Coverage with the third dose of diphtheria, pertussis and tetanus vaccine close to the recommended age of 14 weeks is relatively high in most countries. It is proposed to collect data at this time because most infants are seen then and it is mid-way between birth and the time at which exclusive breastfeeding would stop, making it comparable to the way that exclusive breastfeeding is usually reported for the general population in demographic and health surveys.
The numerators are disaggregated as follows:
I12a number of HIV-exposed infants who were exclusively breastfeeding at or around the DPT3 visit;
I12b number of HIV-exposed infants who received replacement feeding at or around the DPT3 visit; and
I12c number of HIV-exposed infants who received mixed feeding at or around the DPT3 visit.
The numerators capture feeding practices only for known HIV-exposed infants who visit a health facility.

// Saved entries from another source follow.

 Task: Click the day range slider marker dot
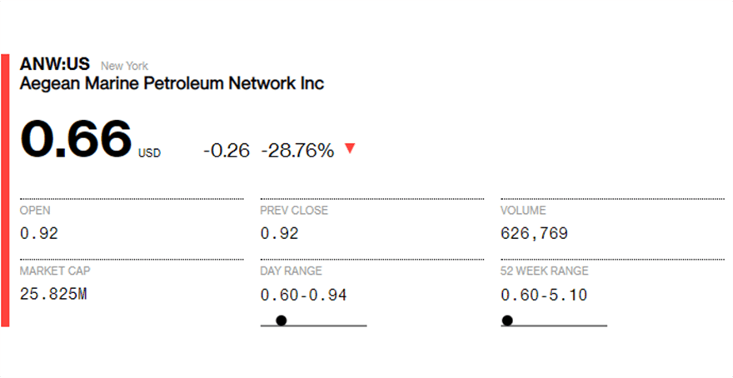pyautogui.click(x=282, y=320)
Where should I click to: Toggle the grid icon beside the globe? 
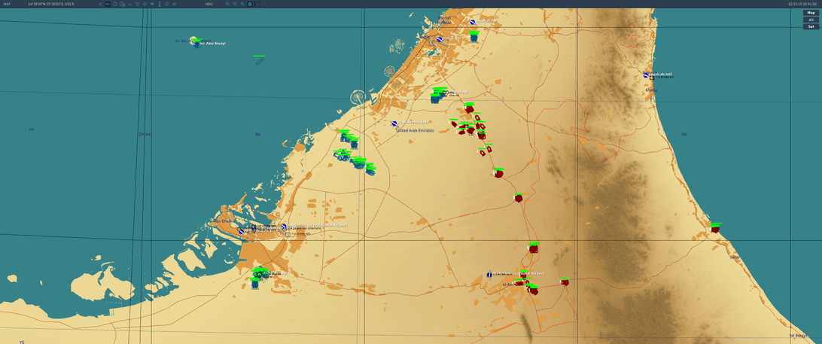257,4
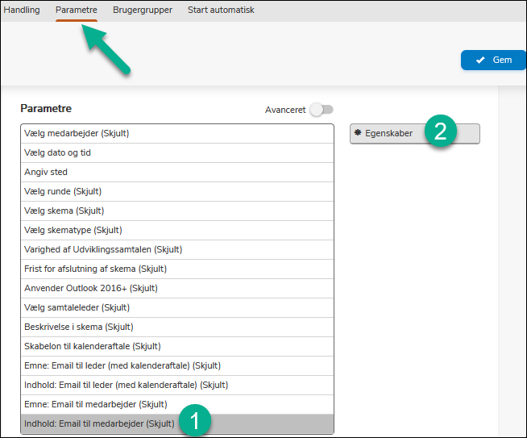527x438 pixels.
Task: Open the Brugergrupper tab
Action: point(142,10)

The denominator is the same for all three indicators: the number of HIV exposed infants whose feeding practice has been assessed at a DPT3 visit. Infants will be aged around 3 months or more.
The indicators measure important progress in safer infant feeding practices among HIV-infected women and their exposed infants. They can also be used to indicate the quality of infant feeding counselling (with low rates of mixed feeding likely to indicate adequate infant feeding counselling and support), and can also be used to model the impact of the intervention in a country (see Core Indicator 12 in the PMTCT M&E guide, or GARPR 3.3 - modelled MTCT rate). It should be noted that the indicator says nothing about the quality of replacement feeding given, nor the impact of the feeding practices on child survival.
The information can be compared with population surveys (e.g. DHS), which monitor infant feeding practices in the general population.
The indicators may not reflect the actual distribution of infant feeding practices of HIV-exposed infants at the national level, as it does not include HIV-exposed infants who may have already died, infants whose exposure status is unknown, nor HIV-exposed infants whose mothers did not attend a facility with their infant for DPT3 or for another reason at or around 3 months.
Additional considerations:
To fully understand the extent and type of infant feeding practices, countries may consider carrying out special studies with a cohort of HIV-infected women who choose to replacement feed and exclusively breastfeed. As well as measuring infant feeding practices, these studies could examine the reasons why women who have chosen either breastfeeding or replacement feeding are or are not practicing the chosen option exclusively, and whether the AFASS criteria were present. It could also examine the types of foods and liquids given to infants in addition to breast milk or formula before six months, and issues around cessation of exclusive breastfeeding at six months and complementary feeding after that time. Another issue to be examined is the impact of early infant diagnosis on infant feeding practices, and if the impact is negative, what can be done to better support mothers at this time.
In countries where exposed infant follow-up has been integrated into community outreach services, programmes should consider identifying a system for collecting data at the community level for this indicator. Countries may wish to consider collecting this information at other time points, for example at both 6 weeks and 6 months. They may also wish to calculate the indicators using different denominators, such as the estimated number of HIV-exposed infants who should have been followed-up.
Data utilization: Review the distribution of infant feeding practice and discuss strategies to move towards safer practices.